# Crock Pot Goose



## Goose Swatter

I think I got this recipe off this website but it is the best way I think to cook geese. You take 4 bottles of your favorite barbecue sauce and 4 very thinly sliced goose breasts and crock pot it for like 5-6 hrs. You put it on a hamburger bun and it tastes just like barbecued beef sandwiches.


----------



## djleye

> 4 bottles


   

That seems like an awful lot of sauce for 4 goose breasts!!!!


----------



## blhunter3

It takes the goose taste out :rollin: :rollin: :thumb: :stirpot:


----------



## DodgeLynn

If you spread the breasts out in a covered casserole dish and cook it in the oven it uses less sauce and less cook time, just make sure the meat is covered in the sauce. I have a recipe for a chipotle sauce I usually cook my moose meat in, but, we cooked goose this weekend in it and boy it was good. 
What is the best way to prepare fresh goose if I want to cook the whole thing in the oven. I have some good ideas for dressings and roasting, but, most the fellas I hunt with are breast and thigh men, so I don't really know the best approach to preparing the bird as a whole. 
I have all my mums old recipes ready to go, but she passed on so I don't know how she cleaned the bird. 
Lots of geese starting to move in my area so the opener is looking promising, and I should be testing lots of recipes and methods by lunch on thursday. Advise needed though!! Please. :justanangel:


----------



## rwestb

The recipe I use for goose is to brown the breasts first then layer the bottom of the crock pot with cream of mushroom soup then put in your breasts. Next cover with bacon, sliced onions, sliced fresh mushrooms, and more cream of mushroom soup.Then slow cook it all day. It will be very tender and delicious also you will have a nice gravey for mashed or baked potatoes.


----------



## maanjus11

Those recipes sound real good, I'll have to try them. I especially like the sound of the one with cream of mushroom/chicken.
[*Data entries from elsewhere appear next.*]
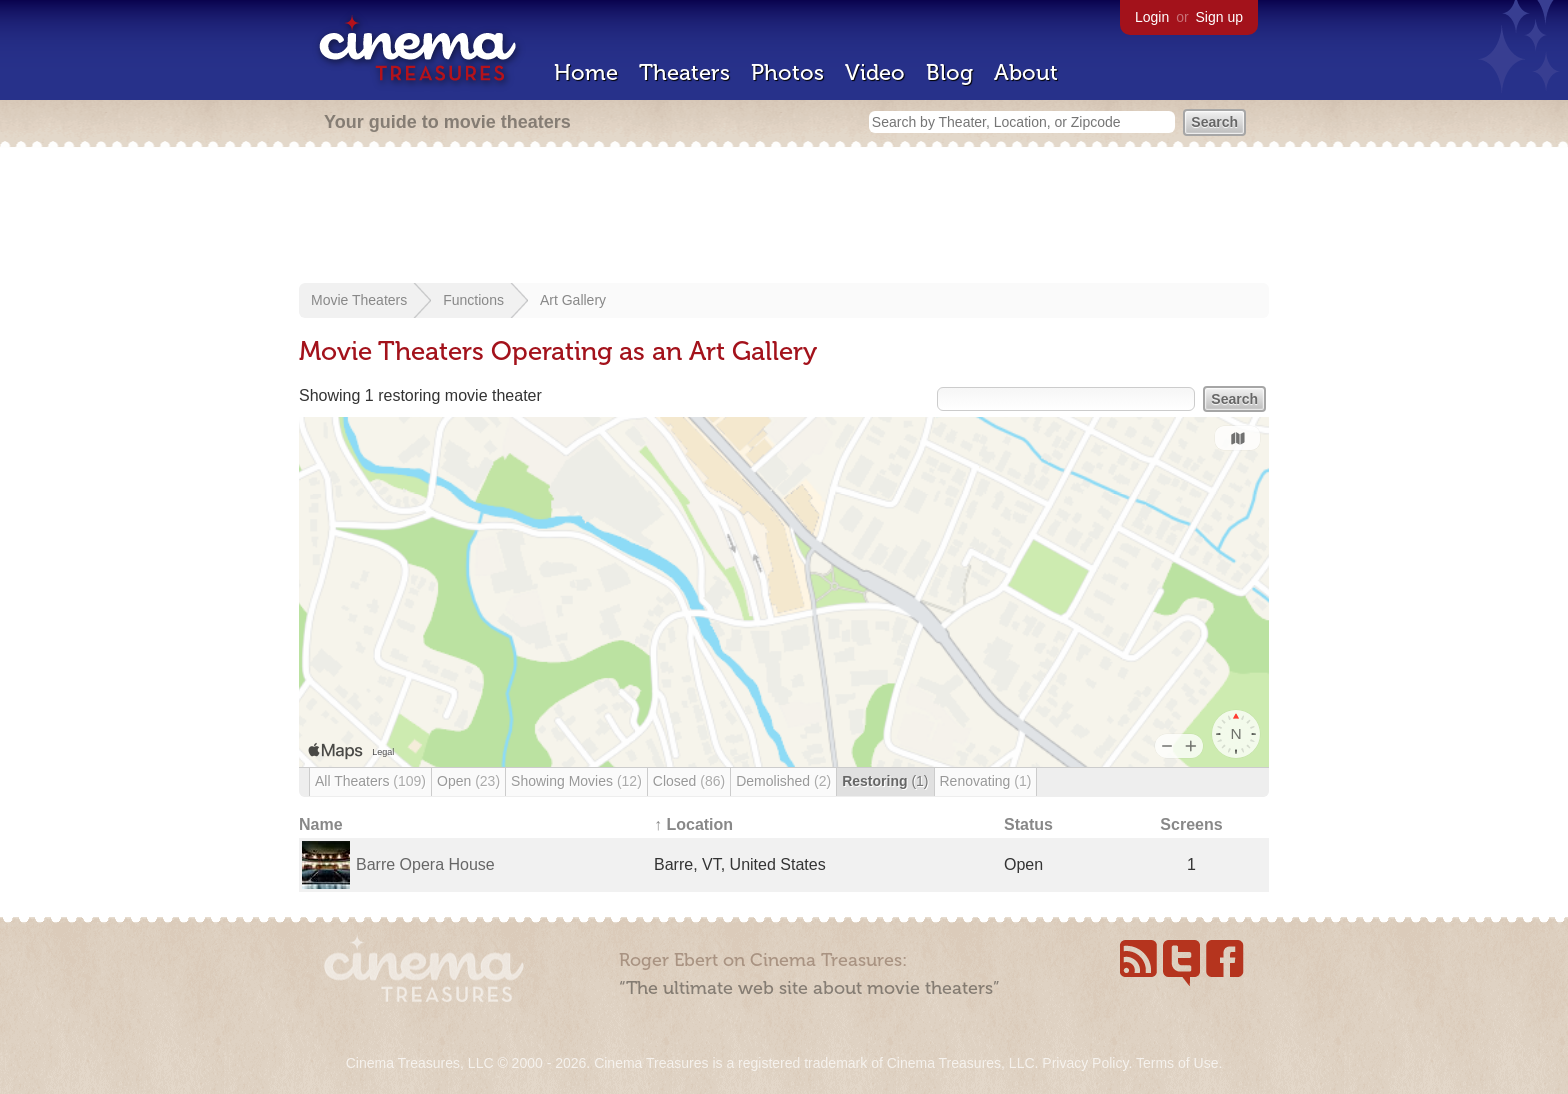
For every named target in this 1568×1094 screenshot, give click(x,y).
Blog (949, 72)
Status (1028, 824)
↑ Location (693, 824)
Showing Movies (576, 781)
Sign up (1219, 17)
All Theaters (370, 781)
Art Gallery (573, 300)
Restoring (885, 781)
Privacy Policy (1085, 1063)
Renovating (986, 781)
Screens (1191, 824)
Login (1152, 17)
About (1026, 72)
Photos (787, 72)
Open (468, 781)
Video (875, 72)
Another good one I have found is what is called the coca-cola roast. It's simply two goose breasts, filleted off the bone along with one can of Coke (not Pepsi - seems to make a difference) and one can of water. Add salt and pepper, garlic salt, Lawry's seasoning along with any other seasoning you prefer. Add potatoes, carrots and onions. Put it in the crock pot for 6-8 hours and approximately a 1/2 hour before your serve add sliced mushrooms. If you put the shrooms in too soon they shrivel up.

It turns out like a beef roast. The coke sure seems to make a difference.


----------



## Shu

yeah, we have done the Coke route and it works great!


----------



## fargojohnson

Breast out your goose and put into a crock pot. Brew a pot of coffee and put into your crock pot and cook for 15 to 18 hours. Take out the breasts and pull apart. Will have a slight coffee taste but I like to use some BBQ sauce and a bun. Pulled goose snadwhich.

Make sure you cook in your garge.


----------